▶ _ASSIGNED TASK_
Please repeat exactly the lines below from the one containing "Open the Access" down to the one containing "This screenshot has height=704, width=1200.", both included, and nothing else.

↓

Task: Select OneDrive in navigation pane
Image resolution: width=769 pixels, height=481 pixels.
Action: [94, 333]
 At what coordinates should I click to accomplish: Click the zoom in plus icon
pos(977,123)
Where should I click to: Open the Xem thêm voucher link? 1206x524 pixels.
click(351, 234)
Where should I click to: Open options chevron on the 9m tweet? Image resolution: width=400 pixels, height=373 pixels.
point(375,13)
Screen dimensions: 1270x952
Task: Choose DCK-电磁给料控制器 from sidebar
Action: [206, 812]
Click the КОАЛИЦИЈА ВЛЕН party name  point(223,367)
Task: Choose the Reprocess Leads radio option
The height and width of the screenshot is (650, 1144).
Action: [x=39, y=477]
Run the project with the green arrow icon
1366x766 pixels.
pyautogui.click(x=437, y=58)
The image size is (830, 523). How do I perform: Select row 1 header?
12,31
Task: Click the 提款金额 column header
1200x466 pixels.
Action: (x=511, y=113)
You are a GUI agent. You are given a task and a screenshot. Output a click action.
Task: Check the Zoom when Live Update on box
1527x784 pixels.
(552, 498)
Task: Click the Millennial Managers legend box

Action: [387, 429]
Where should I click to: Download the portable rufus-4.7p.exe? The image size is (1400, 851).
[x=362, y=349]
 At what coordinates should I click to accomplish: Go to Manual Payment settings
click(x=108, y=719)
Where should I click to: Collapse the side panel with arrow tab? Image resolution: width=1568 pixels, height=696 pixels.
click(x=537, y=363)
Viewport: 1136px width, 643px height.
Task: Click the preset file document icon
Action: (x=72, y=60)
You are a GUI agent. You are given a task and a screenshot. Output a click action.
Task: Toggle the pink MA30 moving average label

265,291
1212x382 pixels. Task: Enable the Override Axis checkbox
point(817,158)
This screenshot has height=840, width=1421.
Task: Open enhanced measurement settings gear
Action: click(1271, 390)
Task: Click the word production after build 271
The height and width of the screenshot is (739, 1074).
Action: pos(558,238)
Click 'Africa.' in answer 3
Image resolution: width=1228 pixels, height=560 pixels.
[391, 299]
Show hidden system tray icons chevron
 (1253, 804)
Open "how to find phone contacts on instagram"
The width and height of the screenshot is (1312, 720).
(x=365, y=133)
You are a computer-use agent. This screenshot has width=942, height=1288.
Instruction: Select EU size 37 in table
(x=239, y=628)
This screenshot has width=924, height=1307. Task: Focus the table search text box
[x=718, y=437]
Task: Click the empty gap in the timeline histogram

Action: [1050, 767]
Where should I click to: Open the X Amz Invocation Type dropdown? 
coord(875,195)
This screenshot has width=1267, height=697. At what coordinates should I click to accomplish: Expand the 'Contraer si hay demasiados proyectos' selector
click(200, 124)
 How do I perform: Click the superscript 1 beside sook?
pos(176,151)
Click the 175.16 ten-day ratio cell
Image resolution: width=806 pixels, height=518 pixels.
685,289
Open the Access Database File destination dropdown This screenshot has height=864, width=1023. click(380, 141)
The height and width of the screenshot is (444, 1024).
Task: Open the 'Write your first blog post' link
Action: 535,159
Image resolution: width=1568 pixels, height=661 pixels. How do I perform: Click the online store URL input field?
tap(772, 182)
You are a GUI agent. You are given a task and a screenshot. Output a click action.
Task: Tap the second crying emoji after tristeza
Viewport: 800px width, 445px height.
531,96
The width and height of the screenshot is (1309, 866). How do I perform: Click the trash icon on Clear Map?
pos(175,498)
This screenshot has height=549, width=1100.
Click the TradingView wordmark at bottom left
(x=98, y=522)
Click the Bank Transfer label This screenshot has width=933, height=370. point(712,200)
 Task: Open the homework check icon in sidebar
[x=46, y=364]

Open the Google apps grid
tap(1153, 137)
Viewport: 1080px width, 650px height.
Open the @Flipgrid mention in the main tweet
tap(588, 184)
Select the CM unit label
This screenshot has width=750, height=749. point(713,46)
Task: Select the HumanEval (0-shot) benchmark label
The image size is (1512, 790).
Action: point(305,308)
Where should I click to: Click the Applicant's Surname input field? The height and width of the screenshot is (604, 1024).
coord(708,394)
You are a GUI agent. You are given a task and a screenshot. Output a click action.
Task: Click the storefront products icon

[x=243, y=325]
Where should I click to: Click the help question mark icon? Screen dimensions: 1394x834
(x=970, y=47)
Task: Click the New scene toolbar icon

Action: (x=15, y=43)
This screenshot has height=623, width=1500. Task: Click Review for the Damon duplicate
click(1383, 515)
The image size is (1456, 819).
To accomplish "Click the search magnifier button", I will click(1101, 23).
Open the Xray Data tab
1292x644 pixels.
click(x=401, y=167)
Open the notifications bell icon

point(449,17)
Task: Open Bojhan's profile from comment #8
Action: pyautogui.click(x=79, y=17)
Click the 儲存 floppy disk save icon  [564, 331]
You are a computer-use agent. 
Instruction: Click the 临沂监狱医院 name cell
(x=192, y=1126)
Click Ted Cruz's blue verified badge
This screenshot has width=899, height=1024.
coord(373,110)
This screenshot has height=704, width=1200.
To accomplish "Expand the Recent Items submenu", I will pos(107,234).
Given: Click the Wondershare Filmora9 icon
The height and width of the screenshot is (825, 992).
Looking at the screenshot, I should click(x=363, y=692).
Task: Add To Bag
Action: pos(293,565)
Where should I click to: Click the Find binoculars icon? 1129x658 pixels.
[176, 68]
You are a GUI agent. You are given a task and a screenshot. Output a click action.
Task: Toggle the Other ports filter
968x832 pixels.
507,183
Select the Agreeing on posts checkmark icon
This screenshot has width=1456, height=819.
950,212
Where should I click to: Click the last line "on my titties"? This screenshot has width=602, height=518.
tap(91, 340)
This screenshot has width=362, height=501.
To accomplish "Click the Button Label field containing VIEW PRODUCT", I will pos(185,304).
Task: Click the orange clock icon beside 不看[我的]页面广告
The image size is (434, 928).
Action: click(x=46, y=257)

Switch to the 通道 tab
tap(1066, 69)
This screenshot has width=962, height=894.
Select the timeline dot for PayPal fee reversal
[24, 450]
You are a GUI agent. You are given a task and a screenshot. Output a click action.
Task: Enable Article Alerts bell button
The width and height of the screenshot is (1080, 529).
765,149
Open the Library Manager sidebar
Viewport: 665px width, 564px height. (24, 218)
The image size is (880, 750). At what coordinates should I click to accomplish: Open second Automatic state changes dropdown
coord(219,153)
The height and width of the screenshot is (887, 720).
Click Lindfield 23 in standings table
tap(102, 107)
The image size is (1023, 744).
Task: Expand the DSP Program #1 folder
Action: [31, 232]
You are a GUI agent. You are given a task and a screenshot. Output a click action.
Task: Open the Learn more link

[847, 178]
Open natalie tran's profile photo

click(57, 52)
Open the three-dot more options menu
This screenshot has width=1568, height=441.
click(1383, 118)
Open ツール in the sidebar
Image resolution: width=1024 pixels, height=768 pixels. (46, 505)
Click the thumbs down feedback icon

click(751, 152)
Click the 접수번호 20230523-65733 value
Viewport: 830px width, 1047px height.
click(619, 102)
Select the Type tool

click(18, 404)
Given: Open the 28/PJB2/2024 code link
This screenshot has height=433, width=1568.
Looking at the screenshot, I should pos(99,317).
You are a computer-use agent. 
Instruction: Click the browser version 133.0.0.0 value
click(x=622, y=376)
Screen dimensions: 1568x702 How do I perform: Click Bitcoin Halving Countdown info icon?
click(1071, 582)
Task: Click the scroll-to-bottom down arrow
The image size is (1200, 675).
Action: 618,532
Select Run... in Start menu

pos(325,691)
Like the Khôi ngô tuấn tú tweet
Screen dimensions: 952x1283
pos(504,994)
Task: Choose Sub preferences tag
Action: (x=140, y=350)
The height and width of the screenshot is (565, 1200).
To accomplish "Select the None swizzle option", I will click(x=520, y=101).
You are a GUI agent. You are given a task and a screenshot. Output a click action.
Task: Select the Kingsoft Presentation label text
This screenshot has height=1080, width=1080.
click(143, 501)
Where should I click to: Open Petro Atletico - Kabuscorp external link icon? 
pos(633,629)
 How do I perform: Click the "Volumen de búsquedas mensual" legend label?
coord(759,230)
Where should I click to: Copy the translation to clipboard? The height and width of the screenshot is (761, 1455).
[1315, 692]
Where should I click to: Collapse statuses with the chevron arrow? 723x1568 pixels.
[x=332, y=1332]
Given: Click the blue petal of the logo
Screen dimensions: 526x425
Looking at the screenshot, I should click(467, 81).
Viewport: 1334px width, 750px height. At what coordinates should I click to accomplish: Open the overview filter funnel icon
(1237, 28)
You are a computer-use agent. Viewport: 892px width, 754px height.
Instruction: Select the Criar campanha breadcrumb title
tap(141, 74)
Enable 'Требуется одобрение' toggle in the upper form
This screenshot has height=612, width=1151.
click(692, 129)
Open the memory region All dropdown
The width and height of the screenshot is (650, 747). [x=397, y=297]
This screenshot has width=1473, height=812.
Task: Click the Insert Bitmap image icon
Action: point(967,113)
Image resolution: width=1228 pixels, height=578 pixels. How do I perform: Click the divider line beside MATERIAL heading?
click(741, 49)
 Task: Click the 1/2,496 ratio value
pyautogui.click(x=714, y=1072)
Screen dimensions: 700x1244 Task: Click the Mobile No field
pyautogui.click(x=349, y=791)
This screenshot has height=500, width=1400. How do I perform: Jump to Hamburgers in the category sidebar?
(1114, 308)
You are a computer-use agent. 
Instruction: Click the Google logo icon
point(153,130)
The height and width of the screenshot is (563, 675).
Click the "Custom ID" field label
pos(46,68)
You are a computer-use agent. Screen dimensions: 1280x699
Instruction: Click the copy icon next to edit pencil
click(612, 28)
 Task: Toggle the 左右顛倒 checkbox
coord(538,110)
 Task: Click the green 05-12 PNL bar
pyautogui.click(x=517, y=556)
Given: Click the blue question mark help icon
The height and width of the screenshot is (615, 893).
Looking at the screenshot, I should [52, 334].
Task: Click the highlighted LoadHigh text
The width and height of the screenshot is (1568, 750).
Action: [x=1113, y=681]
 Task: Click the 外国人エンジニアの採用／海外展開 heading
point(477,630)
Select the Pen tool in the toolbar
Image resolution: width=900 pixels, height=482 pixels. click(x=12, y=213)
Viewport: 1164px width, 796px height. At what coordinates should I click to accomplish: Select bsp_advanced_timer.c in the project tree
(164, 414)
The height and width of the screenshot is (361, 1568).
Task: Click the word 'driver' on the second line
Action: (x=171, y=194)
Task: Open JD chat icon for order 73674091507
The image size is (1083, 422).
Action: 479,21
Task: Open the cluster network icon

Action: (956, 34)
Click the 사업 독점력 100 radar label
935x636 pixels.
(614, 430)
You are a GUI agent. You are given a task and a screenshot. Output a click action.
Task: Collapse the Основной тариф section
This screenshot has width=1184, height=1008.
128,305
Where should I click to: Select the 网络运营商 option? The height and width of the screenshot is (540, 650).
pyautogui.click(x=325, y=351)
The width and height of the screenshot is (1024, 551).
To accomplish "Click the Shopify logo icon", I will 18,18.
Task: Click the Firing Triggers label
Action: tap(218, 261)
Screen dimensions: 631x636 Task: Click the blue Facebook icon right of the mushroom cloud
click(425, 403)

↑

▶ _EXERCISE RESULT_
Open the Access Database File destination dropdown This screenshot has height=864, width=1023. click(380, 141)
The height and width of the screenshot is (444, 1024).
Task: Open the 'Write your first blog post' link
Action: 535,159
Image resolution: width=1568 pixels, height=661 pixels. How do I perform: Click the online store URL input field?
tap(772, 182)
You are a GUI agent. You are given a task and a screenshot. Output a click action.
Task: Tap the second crying emoji after tristeza
Viewport: 800px width, 445px height.
531,96
The width and height of the screenshot is (1309, 866). How do I perform: Click the trash icon on Clear Map?
pos(175,498)
This screenshot has height=549, width=1100.
Click the TradingView wordmark at bottom left
(x=98, y=522)
Click the Bank Transfer label This screenshot has width=933, height=370. point(712,200)
 Task: Open the homework check icon in sidebar
[x=46, y=364]

Open the Google apps grid
tap(1153, 137)
Viewport: 1080px width, 650px height.
Open the @Flipgrid mention in the main tweet
tap(588, 184)
Select the CM unit label
This screenshot has width=750, height=749. point(713,46)
Task: Select the HumanEval (0-shot) benchmark label
The image size is (1512, 790).
Action: point(305,308)
Where should I click to: Click the Applicant's Surname input field? The height and width of the screenshot is (604, 1024).
coord(708,394)
You are a GUI agent. You are given a task and a screenshot. Output a click action.
Task: Click the storefront products icon

[x=243, y=325]
Where should I click to: Click the help question mark icon? Screen dimensions: 1394x834
(x=970, y=47)
Task: Click the New scene toolbar icon

Action: (x=15, y=43)
This screenshot has height=623, width=1500. Task: Click Review for the Damon duplicate
click(1383, 515)
The image size is (1456, 819).
To accomplish "Click the search magnifier button", I will click(1101, 23).
Open the Xray Data tab
1292x644 pixels.
click(x=401, y=167)
Open the notifications bell icon

point(449,17)
Task: Open Bojhan's profile from comment #8
Action: pyautogui.click(x=79, y=17)
Click the 儲存 floppy disk save icon  [564, 331]
You are a computer-use agent. 
Instruction: Click the 临沂监狱医院 name cell
(x=192, y=1126)
Click Ted Cruz's blue verified badge
This screenshot has width=899, height=1024.
coord(373,110)
This screenshot has height=704, width=1200.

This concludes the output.